Ischemic rest pain and tissue loss are termed critical limb ischemia because without arterial reconstruction, 80 to 90 percent of patients will experience limb loss six to 12 months after the initial diagnosis. Therefore, critical limb ischemia is an absolute indication for arterial reconstruction. A Cochrane review showed that reconstruction surgery resulted in lower amputation rates and better restoration of blood flow.27 Figure 3 shows a foot wound caused by critical limb ischemia.

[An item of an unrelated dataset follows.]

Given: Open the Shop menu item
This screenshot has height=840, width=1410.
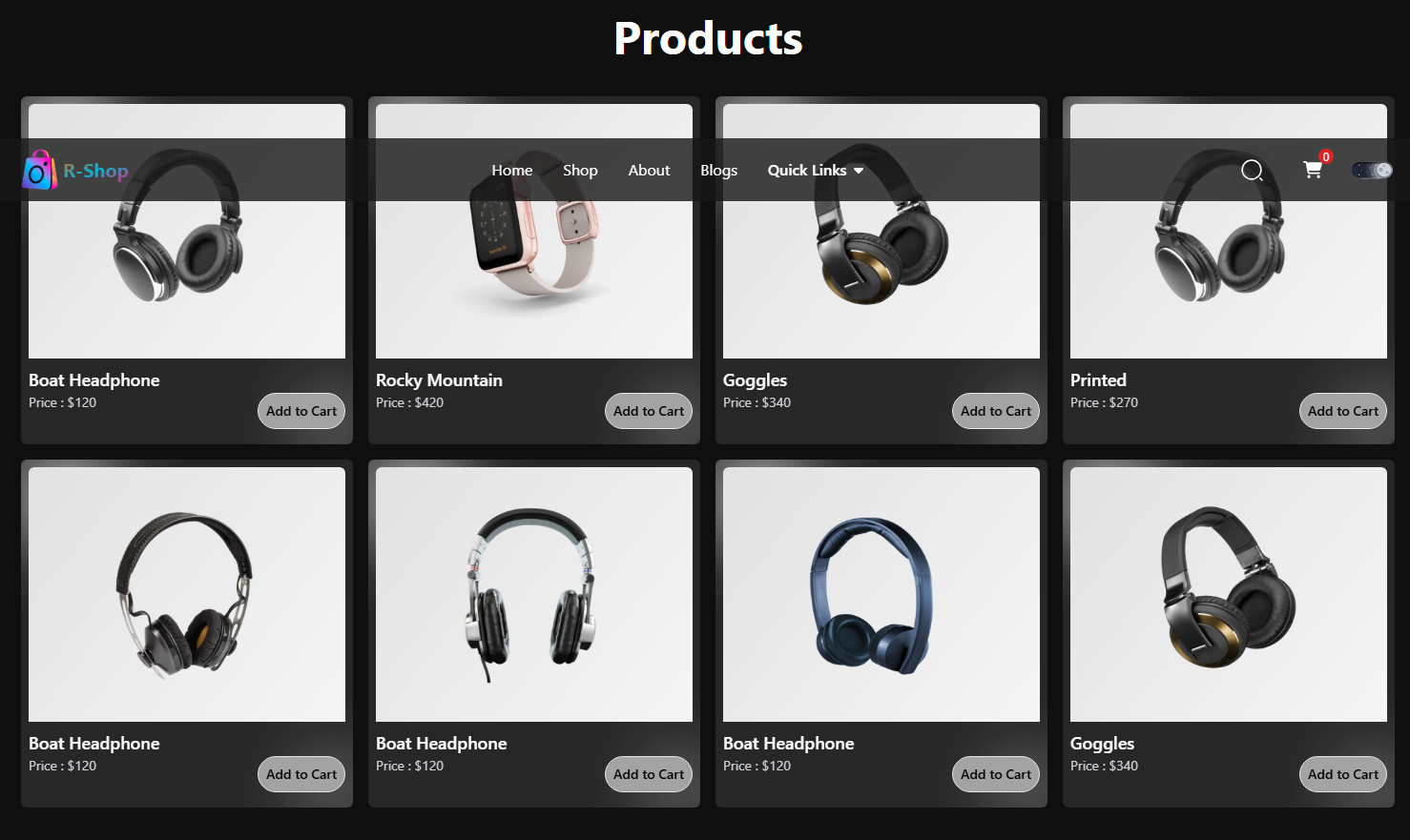Looking at the screenshot, I should (580, 170).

Surgical reconstruction is an option for claudication27; however, medical management and risk factor modification should be the primary mode of therapy. Without intervention, the risk of limb loss in patients presenting with claudication is only 5 percent at five years.28 However, claudication significantly reduces quality of life; patients with intermittent claudication rate their state of health only slightly better than patients with congestive heart failure and slightly worse than patients with chronic obstructive pulmonary disease.29
Medical therapy can modestly improve claudication symptoms. The use of cilostazol (Pletal; 100 mg twice a day), in conjunction with a dedicated walking program, can improve comfortable walking distance in about one half of patients.30 A major contraindication to cilostazol is a patient history of congestive heart failure. Pentoxifylline (Trental) is probably not as effective.31
Patients with peripheral arterial disease have a coronary ischemia risk equivalent to that of patients with overt coronary disease (e.g., those with angina or prior myocardial infarction).32 Therefore, patients need aggressive risk factor modification (e.g., smoking cessation, cholesterol-lowering therapy, beta-blocker therapy with or without angiotensin-converting enzyme inhibitors, tight glycemic control, antiplatelet therapy).30
Peripheral arterial disease secondary to atherosclerosis can affect the aortoiliac, femoral popliteal, or infrapopliteal arterial segments or any combination of these segments. Treatment options vary according to the arterial segment or segments involved.33 Balloon angioplasty or stenting is a better option for focal lesions in the iliac arteries than for those in the arteries below the inguinal ligament. Long-segment stenosis, total occlusions, and lesions below the inguinal ligament are better treated with surgical reconstruction because it provides superior long-term patency compared with endovascular therapies (Figure 4).
Increased perioperative mortality, morbidity, and disability rates occur in sick and older patients undergoing reconstruction surgery. Therefore, despite the previously mentioned principles, endovascular modalities are increasingly applied to less favorable arterial lesions in patients who are poor candidates for major surgery.